L matrix is in lower left, U matrix is top right, and PA (original matrix multiplied by pivot) is lower right. This layout shows the interaction of each element in PA with the rows and columns of each factor L and U.
The "Slower" button toggles between three animation modes: fast, slow and ultra-slow. There is also a step-by-step mode: press "Step-by-step" button to enter this mode, and keep clicking it to advance the calculation. (Some steps don't change the screen at all; keep clicking!)
When the LUP decomposition is not unique, some elements in in L are filled with 0.666, making them easy to spot. (Such elements could be filled with any other value and the decomposition would still be valid.)
To "pivotize" is to exchange some rows of original matrix, in a way that diagonal elements are the biggest number in its own column.
Press the "Pivotize" button to find a permutation matrix, or press "Do not pivotize" to make P=identity and not make any changes. The default status is non-pivotized.
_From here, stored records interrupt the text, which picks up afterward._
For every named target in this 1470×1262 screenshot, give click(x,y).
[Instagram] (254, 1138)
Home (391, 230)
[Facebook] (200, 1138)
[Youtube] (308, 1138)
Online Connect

Important: if you don't press "Pivotize" and P is the identity matrix, you are actually calculating LU decomposition, not LUP. If the given matrix has no LU decomposition, some L or U elements will show "Error", and this means that LU has failed.
In the other hand, LUP decomposition cannot fail; just press "Pivotize" to find P for the current matrix, or press "Automatic" to keep P always updated for LUP.
Generally speaking, a matrix decomposition algorithm takes a matrix and tries to find a set of two or more matrixes, whose recombination is equal to the original. In the case of LU decomposition:
A = L.U
There are many types of decomposition, but the general idea is to decompose into factors that are "simpler" under some criteria. In the case of LU decomposition, L and U are triangular matrixes (L is lower-triangular and U is upper-triangular).
LU decomposition was invented by Alan Turing. It is useful when it is desirable to deal only with triangular matrixes. For example, it is very easy to calculate the determinant of a triangular matrix: just multiply the diagonal elements. Decomposing a matrix and then calculating det(L).det(U) is way more efficient than trying to calculate det(A) directly.
Not all matrixes can be factored in two triangular factors. Some divisions by zero may appear in the process. On the other hand, if we are allowed to rearrange rows first, the decomposition is always possible. The LU augmented by rearranging rows, or "pivoting", is the LUP decomposition.
P.A=L.U
A = P-1.L.U
where P is a permutation matrix (an identity matrix with rows permuted), that can do row permutations under ordinary matrix multiplication. Every square matrix has a LUP decomposition. Invertible matrixes have unique LU factors. The LUP technique also improves numerical stability.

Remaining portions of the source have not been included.